Comme vous le voyez, il y a beaucoup de choses que nous devons mutuellement comprendre et résoudre, et c'est ce que nous voulons faire, pour notre part. Nous espérons pouvoir très prochainement engager ce processus.

[Français]

Le président: Monsieur Lafferty.

[Traduction]

M. Richard Lafferty: Compte tenu de tout ce que vous avez entendu à notre propos, ici, dites-nous où l'on va aboutir avec tout cela? Si je puis me permettre cette question: où nous emmenez-vous? Comment pouvons-nous avoir la certitude que ce n'est pas simplement une autre présentation qu'on baptisera de «consultation» et qu'on balayera ensuite sous le tapis pour l'oublier?

[Français]

Le président: Monsieur Lafferty, grand chef, on vous a écoutés car c'était très important. Vous venez de loin. On apprécie vraiment les revendications que vous faites pour le peuple des Dénés et les Métis de votre grande région.

Votre témoignage d'aujourd'hui sera consigné selon le processus établi à la Chambre des communes. Les députés vous ont posé des questions et le gouvernement va étudier cela. C'est tout le processus législatif qui suivra. C'est la procédure que nous avons entamée avec les groupes qui viennent de votre région. Je ne vous dis pas que c'est la dernière fois qu'on va vous écouter. On aura sans doute un jour l'occasion d'aller vous rencontrer sur vos terres. C'est peut-être le manque de ressources et de disponibilité qui nous a empêchés d'entreprendre un voyage qu'on avait planifié. Il y a eu des contretemps, mais le comité avait décidé de se rendre chez vous, et c'est ce qui se produira. Les discussions vont se poursuivre avec le gouvernement du Canada et Mme la ministre. Nous apprécions vraiment votre témoignage.

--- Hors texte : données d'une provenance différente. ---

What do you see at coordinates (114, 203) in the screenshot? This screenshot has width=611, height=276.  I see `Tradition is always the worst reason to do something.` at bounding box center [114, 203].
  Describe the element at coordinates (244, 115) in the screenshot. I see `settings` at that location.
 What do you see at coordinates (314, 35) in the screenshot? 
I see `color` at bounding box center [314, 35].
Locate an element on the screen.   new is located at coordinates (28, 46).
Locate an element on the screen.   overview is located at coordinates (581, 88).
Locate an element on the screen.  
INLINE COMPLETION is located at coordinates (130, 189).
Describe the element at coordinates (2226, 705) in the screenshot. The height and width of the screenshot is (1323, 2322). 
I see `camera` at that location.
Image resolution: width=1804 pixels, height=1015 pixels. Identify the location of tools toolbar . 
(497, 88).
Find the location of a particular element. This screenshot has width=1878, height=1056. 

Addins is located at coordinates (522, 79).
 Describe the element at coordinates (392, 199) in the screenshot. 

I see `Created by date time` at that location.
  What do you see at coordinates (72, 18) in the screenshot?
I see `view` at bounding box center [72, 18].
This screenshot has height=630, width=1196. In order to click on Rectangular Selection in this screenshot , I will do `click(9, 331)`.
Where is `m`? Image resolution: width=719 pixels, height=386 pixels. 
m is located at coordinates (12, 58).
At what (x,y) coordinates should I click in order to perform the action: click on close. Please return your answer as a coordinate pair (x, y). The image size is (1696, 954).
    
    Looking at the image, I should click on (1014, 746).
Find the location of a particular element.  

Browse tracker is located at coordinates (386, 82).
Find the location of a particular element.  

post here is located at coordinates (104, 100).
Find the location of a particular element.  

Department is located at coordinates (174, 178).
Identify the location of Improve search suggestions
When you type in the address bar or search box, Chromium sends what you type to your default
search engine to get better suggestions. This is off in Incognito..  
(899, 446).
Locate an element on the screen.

J'apprécie aussi votre honnêteté, monsieur Lafferty, et celle de tous les autres. Merci beaucoup. Y a-t-il autre chose? Comment dites-vous «au revoir» dans votre langue?

[Traduction]

Le grand chef Mike Nadli: Il n'y a pas de mot pour au revoir. Pour nous, c'est neghoohda.

[Français]

Le président: À bientôt?

[Traduction]

Le grand chef Mike Nadli: Cela veut dire «à bientôt». Autrement dit, pour nous il n'y a pas de fin.

Le président: Merci.

[Français]

La séance est levée jusqu'au 20 novembre, à 11 heures.